Malaysia’s Mandatory Supervision Protocols,

  • Requiring senior clinician presence for all emergency procedures.

  • Implementation of the WHO Safe Surgery Checklist.

  • Clear chain of command in obstetric emergencies.

Rwanda’s Essential Facility Requirements,

  • Mandatory backup power systems with automatic switching

  • Essential equipment checklist for maternal care units

  • Regular infrastructure audits

  • Emergency response systems

Resource Management,

  • Blood bank requirements for all surgical facilities

  • Minimum stock levels for essential medicines

  • Equipment maintenance protocols

 

Sri Lanka’s Comprehensive Audit System,

  • Mandatory maternal death reviews within 48 hours

  • Monthly facility-level performance reviews

  • Regional maternal mortality committees

  • Public reporting of maternal health indicators

Patient Rights and Grievances,

  • Establishment of patient advocacy offices

  • Clear complaint investigation procedures

  • Compensation framework for negligence cases

  • Public reporting requirements

Thailand's Emergency Surgical Standards,

  • Clear qualification requirements for performing C-sections

  • Mandatory team briefings before emergency procedures

  • Documentation requirements for all surgical decisions

  • Regular skill assessments for medical staff

Emergency Response,

  • Standardized emergency protocols

  • Regular emergency drills

  • Clear referral pathways

  • Transport arrangements for emergencies

Bangladesh’s Quality Assurance Continuous Monitoring System,

  • Regular clinical audits

  • Patient satisfaction surveys

  • Staff performance reviews

  • Quality improvement committees

Training Requirements,

  • Mandatory continuing education

  • Emergency skills updates

  • Communication training

  • Leadership development for senior staff


BEYOND LEGISLATION


No legislation by itself can prevent maternal deaths. The stories of many maternal mortality victims teach us that change must occur at multiple levels, from hospital administration to medical education, infrastructure development, and professional culture. The normalized negligence that contributes to patients’ deaths is a deep systemic issue that no single piece of legislation can address. It demands a fundamental shift in how healthcare workers view their responsibilities, how hospitals manage their operations, and how the healthcare system responds to failures. This cultural shift is not just a recommendation but a necessity for improving Sierra Leone’s healthcare system, and it’s a change in mindset that we must all strive for as Sierra Leoneans.

 

Ultimately, the true measure of this Bill, or any legislative reform, will be whether it can prevent the next maternal death or injury. As it stands, this Bill falls short. However, proper amendments and robust implementation could help create a healthcare system where every mother receives the care she deserves and where negligence and infrastructure failures no longer claim lives that could have been saved.

 

The key question now is whether Sierra Leone’s lawmakers will heed these calls to amend and strengthen the Bill accordingly.
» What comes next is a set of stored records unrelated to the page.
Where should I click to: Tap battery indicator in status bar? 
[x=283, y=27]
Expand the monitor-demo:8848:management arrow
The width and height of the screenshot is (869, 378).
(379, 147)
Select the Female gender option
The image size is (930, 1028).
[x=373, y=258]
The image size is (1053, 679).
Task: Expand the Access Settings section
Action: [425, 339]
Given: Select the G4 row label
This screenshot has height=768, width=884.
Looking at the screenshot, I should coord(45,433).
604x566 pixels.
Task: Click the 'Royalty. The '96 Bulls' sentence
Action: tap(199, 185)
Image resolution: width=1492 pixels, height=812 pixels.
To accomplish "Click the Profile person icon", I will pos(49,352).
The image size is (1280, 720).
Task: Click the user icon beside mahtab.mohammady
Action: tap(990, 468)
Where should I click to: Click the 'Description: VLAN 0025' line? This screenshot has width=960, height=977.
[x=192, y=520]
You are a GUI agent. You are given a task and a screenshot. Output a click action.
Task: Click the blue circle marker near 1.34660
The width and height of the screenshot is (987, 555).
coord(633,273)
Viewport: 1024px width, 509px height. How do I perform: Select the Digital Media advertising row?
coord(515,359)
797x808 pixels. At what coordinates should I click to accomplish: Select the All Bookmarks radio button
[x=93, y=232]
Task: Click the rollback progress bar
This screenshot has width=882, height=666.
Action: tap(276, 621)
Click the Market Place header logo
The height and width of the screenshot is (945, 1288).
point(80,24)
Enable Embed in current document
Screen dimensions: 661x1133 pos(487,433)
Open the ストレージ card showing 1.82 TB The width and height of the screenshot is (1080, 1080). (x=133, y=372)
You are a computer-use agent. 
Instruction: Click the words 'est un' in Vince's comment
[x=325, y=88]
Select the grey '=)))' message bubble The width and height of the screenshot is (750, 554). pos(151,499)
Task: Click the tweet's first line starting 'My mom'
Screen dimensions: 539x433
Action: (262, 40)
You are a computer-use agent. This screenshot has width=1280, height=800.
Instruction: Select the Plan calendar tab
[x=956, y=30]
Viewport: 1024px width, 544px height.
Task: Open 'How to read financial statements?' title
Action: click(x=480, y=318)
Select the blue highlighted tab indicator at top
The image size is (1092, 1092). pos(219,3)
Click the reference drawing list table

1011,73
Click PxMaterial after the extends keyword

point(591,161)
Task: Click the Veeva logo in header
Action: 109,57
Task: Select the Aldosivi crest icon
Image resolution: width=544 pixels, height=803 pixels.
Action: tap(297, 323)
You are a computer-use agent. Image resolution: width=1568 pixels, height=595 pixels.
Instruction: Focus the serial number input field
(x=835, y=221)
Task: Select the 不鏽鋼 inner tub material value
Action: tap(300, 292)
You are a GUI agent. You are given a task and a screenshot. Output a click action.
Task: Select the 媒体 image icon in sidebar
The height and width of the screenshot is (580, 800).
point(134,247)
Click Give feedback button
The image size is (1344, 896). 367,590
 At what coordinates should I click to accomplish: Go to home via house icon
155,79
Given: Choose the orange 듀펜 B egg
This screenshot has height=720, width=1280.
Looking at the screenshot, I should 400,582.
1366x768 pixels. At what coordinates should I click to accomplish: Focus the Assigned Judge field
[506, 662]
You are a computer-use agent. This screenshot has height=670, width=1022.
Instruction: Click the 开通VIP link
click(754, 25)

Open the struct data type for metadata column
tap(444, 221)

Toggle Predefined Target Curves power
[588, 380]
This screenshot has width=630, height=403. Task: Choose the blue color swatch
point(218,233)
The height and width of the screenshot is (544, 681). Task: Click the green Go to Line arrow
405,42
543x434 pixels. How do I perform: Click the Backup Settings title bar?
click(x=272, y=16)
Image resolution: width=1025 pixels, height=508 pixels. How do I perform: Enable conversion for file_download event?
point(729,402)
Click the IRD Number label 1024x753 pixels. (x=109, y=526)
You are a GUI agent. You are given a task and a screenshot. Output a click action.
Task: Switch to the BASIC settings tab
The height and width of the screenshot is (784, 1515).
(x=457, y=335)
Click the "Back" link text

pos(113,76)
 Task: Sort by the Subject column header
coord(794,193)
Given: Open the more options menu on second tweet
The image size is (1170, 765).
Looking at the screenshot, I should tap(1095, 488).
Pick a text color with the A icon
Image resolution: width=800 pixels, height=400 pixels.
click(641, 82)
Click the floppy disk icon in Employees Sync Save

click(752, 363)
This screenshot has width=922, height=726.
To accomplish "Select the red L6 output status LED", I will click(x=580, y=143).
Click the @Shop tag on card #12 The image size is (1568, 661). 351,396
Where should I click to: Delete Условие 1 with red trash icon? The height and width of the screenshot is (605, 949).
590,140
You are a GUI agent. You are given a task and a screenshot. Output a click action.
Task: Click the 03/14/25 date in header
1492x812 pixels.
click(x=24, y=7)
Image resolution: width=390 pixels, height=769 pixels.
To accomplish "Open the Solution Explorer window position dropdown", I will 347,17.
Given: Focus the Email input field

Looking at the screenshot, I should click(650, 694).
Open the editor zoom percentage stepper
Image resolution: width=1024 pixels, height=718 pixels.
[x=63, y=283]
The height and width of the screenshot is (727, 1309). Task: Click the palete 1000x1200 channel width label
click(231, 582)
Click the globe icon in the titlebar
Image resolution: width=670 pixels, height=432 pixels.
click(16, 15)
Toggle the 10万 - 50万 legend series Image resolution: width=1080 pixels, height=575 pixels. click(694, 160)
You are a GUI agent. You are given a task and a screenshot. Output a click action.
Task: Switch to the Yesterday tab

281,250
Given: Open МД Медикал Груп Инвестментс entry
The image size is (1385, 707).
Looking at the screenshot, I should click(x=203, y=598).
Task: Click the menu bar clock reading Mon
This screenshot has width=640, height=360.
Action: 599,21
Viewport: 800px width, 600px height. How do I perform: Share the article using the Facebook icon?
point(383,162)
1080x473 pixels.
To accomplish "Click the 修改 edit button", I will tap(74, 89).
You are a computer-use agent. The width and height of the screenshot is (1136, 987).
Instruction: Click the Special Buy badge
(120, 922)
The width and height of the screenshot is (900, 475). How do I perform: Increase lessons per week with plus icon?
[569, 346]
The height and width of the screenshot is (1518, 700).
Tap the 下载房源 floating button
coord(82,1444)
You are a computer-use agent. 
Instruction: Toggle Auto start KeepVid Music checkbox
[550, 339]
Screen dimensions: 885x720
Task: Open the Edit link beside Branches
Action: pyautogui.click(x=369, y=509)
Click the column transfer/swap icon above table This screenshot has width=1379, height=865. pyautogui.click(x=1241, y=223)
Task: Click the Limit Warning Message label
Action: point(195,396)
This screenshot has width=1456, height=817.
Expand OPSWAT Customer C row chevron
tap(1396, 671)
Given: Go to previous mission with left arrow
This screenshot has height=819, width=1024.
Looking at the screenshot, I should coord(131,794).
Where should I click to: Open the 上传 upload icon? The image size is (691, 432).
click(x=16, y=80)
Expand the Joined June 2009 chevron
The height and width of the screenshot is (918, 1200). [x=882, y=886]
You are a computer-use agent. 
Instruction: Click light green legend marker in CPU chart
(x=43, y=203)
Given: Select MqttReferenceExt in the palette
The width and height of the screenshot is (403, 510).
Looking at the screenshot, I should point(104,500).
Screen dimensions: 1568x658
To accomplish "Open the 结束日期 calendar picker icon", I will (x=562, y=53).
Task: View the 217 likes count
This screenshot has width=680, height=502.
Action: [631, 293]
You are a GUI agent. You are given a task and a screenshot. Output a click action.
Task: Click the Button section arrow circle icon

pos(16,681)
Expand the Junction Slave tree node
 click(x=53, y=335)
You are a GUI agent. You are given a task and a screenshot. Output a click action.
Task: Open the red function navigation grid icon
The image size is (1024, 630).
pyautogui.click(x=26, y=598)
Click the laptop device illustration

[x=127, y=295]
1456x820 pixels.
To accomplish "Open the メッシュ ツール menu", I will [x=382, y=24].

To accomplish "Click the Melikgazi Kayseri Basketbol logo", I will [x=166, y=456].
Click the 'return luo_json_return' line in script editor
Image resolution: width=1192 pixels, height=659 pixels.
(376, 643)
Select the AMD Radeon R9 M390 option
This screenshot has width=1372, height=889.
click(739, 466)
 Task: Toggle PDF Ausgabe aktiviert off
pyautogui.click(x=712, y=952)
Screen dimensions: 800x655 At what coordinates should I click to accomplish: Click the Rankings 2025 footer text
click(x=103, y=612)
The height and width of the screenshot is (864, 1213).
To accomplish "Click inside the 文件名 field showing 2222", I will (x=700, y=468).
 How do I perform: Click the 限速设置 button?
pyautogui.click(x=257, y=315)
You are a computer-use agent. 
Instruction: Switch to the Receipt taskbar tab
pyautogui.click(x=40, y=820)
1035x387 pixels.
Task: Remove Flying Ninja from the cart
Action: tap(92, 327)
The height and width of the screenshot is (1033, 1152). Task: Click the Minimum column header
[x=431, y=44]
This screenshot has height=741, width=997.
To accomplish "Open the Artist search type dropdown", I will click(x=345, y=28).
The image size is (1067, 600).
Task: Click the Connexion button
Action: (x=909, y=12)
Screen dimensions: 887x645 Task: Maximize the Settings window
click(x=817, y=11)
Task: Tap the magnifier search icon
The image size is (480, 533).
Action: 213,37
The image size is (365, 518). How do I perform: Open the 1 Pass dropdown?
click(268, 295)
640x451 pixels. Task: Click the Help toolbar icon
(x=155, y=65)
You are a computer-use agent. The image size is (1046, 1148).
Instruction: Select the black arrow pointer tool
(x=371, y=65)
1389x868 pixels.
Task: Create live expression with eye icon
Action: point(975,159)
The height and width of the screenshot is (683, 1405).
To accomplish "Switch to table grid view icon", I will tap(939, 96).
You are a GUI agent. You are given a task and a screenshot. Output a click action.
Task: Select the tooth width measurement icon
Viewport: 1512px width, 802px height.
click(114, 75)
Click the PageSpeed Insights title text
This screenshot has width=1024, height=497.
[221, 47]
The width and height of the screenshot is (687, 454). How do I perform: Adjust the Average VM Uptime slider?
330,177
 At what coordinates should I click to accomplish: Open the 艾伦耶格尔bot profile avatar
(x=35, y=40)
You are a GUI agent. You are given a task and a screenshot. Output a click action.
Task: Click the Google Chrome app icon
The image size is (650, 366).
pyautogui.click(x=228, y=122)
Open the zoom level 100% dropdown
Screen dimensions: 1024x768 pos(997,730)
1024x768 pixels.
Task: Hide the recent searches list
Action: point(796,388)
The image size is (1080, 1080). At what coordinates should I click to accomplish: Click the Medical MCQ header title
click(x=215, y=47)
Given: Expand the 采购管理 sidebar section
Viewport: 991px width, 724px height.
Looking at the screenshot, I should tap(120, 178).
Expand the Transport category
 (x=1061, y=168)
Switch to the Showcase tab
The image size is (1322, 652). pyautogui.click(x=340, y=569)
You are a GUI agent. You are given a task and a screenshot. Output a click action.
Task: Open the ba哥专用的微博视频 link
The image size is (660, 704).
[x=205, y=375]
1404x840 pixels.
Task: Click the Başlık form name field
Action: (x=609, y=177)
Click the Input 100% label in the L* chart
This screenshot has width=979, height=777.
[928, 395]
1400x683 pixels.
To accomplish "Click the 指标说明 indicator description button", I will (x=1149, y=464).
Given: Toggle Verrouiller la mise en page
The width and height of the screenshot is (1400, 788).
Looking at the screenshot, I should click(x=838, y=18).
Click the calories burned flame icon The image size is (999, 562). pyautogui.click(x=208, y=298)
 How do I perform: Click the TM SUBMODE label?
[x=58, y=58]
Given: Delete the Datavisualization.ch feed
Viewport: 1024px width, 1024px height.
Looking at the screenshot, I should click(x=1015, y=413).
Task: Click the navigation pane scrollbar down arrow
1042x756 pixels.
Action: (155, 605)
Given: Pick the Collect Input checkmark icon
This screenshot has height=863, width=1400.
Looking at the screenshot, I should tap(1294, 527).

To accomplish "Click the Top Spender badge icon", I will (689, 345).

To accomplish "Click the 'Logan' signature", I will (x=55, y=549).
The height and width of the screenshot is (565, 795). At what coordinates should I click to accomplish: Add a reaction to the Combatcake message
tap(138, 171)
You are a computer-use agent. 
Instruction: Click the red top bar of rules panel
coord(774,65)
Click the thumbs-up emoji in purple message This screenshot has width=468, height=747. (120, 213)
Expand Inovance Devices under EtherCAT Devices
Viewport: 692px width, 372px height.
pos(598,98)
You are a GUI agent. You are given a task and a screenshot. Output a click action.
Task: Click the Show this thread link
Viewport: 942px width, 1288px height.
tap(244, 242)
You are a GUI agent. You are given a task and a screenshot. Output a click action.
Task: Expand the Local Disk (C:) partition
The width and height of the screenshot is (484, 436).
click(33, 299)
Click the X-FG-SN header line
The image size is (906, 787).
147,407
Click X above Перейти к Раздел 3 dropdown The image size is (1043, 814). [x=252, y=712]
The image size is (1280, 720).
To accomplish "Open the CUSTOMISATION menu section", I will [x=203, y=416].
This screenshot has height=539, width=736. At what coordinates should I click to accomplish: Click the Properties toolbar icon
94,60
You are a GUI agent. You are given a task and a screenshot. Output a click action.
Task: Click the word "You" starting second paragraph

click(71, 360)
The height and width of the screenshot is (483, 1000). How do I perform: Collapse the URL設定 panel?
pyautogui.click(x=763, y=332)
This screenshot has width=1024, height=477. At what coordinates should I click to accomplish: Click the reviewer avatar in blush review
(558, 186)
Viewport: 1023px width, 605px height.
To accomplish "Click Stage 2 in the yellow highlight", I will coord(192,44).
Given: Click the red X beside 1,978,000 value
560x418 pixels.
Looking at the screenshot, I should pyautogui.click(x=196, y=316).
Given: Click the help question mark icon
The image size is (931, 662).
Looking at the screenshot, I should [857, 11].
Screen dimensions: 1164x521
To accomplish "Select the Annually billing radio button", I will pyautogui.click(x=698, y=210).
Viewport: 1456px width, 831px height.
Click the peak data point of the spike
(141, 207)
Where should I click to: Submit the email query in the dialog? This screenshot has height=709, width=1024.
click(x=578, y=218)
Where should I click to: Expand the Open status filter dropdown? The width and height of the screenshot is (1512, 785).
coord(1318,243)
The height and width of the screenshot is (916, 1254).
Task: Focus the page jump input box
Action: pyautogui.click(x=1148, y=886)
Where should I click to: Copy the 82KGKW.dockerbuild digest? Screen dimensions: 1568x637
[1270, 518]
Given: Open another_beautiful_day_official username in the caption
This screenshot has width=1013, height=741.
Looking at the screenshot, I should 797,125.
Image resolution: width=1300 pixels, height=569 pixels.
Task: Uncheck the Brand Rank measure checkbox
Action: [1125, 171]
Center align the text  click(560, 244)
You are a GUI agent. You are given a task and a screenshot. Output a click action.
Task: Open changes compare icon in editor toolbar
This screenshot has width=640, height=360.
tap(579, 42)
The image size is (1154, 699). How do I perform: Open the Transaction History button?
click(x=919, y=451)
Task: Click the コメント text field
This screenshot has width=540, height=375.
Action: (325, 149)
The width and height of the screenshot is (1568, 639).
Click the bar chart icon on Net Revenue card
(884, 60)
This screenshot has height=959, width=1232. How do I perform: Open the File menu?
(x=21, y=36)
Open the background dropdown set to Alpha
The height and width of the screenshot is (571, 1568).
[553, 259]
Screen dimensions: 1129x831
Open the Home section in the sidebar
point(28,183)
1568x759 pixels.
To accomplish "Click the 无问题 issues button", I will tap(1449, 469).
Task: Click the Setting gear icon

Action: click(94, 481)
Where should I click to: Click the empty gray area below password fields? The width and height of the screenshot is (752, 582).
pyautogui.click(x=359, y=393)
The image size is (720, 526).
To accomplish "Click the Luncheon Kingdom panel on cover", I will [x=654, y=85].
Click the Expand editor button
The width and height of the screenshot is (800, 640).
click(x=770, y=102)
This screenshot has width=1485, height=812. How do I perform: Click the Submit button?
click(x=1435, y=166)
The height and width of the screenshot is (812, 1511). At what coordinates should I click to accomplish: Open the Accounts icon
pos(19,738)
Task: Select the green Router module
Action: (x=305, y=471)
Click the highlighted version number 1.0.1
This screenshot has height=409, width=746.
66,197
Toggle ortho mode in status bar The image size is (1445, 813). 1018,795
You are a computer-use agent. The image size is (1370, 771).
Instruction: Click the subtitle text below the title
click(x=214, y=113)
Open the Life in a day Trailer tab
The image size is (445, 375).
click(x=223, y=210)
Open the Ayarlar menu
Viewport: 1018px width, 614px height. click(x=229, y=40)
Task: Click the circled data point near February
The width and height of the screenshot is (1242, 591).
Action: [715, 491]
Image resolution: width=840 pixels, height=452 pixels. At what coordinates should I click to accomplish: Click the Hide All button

The deaths of so many women demand nothing less than transformative change, change that this Bill, in its current form, does not deliver. For every mother who walks through a hospital door today, every child who deserves to grow up knowing their mother’s love, and every family that should remain whole, we will continue to speak out, urging our society toward a future where motherhood no longer carries a death sentence.